§ Activity
Please repeat the listing exactly, starting at its first line and stopping after the line that contains "Task: Click the blossom avatar of 王辉".

§ Entries supplied
******
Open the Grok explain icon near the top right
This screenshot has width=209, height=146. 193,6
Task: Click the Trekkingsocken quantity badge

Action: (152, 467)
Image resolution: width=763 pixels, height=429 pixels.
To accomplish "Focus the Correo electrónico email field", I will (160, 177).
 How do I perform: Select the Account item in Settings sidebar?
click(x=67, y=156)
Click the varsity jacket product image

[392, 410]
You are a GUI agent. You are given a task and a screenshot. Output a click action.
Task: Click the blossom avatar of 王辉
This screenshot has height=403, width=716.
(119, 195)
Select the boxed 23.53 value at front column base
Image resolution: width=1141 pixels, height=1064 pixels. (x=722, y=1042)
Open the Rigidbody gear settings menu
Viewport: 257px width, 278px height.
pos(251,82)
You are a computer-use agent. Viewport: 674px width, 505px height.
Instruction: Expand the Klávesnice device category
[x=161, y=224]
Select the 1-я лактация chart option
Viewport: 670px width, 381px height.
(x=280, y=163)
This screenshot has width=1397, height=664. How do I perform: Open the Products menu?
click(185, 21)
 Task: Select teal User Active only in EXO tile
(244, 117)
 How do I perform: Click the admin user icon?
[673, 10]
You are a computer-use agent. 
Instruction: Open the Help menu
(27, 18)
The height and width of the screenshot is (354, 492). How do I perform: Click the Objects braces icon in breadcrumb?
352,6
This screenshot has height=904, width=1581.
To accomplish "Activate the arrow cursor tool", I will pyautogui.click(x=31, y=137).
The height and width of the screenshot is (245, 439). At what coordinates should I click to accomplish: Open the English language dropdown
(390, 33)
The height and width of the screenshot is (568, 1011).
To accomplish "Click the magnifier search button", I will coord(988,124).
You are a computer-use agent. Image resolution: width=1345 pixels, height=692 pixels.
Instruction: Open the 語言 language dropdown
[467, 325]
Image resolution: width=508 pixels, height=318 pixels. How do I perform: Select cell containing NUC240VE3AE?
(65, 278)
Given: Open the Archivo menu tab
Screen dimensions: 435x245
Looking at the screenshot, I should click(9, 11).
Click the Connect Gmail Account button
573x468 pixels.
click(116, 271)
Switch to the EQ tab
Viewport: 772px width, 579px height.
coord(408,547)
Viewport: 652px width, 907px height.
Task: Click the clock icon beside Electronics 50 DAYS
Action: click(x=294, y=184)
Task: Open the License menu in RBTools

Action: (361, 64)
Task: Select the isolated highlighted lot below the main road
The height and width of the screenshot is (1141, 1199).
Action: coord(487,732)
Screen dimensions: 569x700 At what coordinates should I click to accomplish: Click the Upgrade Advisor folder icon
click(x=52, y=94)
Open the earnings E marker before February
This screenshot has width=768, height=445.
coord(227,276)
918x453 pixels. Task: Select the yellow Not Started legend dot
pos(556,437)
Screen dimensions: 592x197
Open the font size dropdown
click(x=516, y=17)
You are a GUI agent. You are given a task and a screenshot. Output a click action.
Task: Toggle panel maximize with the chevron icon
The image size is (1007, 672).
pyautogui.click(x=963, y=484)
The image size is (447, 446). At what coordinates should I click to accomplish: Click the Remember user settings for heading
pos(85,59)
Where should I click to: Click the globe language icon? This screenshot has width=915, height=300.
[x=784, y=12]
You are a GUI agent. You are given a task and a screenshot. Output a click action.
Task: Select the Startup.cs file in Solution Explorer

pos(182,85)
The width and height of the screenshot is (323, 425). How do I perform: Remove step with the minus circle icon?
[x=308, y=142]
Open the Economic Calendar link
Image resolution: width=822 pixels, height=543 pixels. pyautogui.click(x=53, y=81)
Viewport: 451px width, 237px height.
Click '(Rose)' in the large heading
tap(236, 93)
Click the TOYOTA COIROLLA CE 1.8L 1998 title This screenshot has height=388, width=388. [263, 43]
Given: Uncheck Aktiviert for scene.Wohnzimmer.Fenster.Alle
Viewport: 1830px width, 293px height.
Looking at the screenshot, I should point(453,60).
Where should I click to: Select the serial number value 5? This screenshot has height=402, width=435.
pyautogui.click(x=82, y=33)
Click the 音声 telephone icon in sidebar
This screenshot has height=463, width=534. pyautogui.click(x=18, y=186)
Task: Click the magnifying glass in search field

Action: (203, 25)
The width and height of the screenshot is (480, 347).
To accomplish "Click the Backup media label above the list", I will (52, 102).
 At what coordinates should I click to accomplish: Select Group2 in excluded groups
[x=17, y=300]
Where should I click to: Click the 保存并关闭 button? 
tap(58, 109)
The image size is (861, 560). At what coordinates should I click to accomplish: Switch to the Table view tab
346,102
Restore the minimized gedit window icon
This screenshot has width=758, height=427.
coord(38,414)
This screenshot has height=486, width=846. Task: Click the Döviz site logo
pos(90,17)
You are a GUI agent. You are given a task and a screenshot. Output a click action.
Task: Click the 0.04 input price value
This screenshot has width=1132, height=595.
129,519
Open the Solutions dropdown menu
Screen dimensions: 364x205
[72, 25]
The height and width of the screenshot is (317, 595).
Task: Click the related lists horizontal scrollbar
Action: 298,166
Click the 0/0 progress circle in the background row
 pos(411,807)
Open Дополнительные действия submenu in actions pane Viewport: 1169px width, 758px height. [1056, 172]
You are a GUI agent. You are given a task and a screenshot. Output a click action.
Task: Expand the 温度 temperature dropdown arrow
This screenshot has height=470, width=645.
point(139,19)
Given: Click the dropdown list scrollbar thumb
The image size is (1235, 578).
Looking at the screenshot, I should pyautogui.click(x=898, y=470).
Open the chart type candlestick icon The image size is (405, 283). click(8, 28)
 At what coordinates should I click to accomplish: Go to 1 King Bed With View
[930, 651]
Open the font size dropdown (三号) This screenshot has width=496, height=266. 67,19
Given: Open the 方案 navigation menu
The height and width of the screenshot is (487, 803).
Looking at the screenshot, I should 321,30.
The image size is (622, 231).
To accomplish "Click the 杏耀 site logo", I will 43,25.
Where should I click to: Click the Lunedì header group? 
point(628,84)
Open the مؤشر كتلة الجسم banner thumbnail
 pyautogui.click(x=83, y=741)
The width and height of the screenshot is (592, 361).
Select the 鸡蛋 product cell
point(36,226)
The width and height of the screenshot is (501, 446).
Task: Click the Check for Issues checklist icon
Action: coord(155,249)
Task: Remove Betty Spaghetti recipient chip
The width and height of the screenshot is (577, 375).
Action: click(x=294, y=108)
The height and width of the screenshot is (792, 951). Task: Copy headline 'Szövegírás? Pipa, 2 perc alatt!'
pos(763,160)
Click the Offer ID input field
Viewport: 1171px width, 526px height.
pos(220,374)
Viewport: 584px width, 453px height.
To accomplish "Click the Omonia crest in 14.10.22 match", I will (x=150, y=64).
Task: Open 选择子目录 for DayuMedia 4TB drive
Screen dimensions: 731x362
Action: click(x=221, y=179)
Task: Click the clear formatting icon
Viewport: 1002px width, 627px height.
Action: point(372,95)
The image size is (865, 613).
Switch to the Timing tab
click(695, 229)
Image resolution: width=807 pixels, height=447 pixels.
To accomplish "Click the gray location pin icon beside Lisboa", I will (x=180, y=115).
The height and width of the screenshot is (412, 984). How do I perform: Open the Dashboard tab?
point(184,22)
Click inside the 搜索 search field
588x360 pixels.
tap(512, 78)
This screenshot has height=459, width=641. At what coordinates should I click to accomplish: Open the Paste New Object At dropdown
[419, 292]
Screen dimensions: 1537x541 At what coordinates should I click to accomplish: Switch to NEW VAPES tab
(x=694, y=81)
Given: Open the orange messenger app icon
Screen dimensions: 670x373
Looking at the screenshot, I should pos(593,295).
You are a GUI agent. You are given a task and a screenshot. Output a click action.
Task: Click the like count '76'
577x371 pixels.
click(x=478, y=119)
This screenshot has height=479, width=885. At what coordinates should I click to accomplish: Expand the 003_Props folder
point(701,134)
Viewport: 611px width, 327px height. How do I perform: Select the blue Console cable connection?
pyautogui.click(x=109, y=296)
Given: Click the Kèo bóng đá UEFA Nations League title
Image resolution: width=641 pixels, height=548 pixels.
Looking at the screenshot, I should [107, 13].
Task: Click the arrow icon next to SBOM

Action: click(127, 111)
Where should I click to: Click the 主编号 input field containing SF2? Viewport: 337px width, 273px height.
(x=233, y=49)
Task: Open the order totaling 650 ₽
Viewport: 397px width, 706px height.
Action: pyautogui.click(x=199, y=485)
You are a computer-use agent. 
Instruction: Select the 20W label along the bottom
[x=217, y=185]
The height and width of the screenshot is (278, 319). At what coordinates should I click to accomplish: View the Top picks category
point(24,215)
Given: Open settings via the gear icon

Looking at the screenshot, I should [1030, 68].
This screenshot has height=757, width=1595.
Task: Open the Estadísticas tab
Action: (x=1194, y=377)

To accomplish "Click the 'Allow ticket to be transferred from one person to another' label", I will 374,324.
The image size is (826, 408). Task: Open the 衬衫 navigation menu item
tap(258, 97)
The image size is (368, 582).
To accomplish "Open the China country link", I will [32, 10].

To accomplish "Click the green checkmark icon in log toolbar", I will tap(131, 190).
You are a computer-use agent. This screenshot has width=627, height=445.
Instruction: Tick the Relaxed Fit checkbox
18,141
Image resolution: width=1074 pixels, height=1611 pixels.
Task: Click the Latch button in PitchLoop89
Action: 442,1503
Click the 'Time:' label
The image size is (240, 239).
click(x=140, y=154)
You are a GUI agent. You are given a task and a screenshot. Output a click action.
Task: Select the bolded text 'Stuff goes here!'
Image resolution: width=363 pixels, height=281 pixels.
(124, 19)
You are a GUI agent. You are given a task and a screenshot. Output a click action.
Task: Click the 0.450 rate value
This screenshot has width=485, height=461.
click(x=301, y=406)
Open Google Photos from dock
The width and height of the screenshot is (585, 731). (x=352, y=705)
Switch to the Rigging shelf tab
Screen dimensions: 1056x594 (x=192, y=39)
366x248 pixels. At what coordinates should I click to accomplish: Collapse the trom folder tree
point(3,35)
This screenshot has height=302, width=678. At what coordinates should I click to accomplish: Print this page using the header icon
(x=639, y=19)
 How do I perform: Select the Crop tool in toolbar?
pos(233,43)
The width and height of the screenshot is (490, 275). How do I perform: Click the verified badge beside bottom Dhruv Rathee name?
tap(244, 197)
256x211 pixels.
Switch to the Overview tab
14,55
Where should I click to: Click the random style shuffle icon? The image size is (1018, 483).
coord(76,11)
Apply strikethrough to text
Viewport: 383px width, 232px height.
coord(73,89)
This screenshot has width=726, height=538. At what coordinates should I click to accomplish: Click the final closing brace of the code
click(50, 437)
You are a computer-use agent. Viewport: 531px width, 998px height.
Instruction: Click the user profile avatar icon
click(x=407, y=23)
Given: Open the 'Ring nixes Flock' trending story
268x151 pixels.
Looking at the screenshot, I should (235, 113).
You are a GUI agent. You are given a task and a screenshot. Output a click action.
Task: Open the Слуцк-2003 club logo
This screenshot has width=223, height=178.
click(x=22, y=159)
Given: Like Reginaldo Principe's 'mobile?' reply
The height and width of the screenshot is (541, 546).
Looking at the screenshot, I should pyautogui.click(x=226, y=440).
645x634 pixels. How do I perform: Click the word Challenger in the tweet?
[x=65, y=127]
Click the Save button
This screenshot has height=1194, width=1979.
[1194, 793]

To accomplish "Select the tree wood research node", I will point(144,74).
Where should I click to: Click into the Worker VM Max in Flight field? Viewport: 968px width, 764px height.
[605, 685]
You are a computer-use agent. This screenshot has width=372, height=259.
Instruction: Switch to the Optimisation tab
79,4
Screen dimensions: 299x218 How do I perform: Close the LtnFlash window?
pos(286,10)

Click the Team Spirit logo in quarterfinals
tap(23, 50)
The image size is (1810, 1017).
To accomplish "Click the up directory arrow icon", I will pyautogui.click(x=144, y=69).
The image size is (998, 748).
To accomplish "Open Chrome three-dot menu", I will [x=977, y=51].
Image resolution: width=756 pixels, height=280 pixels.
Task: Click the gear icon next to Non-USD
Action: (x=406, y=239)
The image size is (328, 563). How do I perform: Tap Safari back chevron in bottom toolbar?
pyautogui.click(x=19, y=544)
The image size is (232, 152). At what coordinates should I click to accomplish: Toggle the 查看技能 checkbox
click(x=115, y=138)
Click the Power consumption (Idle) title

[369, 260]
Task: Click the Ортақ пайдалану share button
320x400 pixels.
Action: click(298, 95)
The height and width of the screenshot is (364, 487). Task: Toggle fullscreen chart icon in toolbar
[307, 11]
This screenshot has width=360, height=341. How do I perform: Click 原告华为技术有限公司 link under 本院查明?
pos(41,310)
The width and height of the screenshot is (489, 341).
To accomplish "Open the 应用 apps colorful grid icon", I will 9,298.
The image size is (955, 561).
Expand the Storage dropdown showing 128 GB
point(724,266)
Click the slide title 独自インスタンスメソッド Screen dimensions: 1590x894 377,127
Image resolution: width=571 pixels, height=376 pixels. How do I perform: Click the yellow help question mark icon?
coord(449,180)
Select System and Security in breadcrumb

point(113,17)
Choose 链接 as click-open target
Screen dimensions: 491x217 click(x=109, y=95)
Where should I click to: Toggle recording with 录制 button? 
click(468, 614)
******
§ Your response
Open the Grok explain icon near the top right
This screenshot has width=209, height=146. 193,6
Task: Click the Trekkingsocken quantity badge

Action: (152, 467)
Image resolution: width=763 pixels, height=429 pixels.
To accomplish "Focus the Correo electrónico email field", I will (160, 177).
 How do I perform: Select the Account item in Settings sidebar?
click(x=67, y=156)
Click the varsity jacket product image

[392, 410]
You are a GUI agent. You are given a task and a screenshot. Output a click action.
Task: Click the blossom avatar of 王辉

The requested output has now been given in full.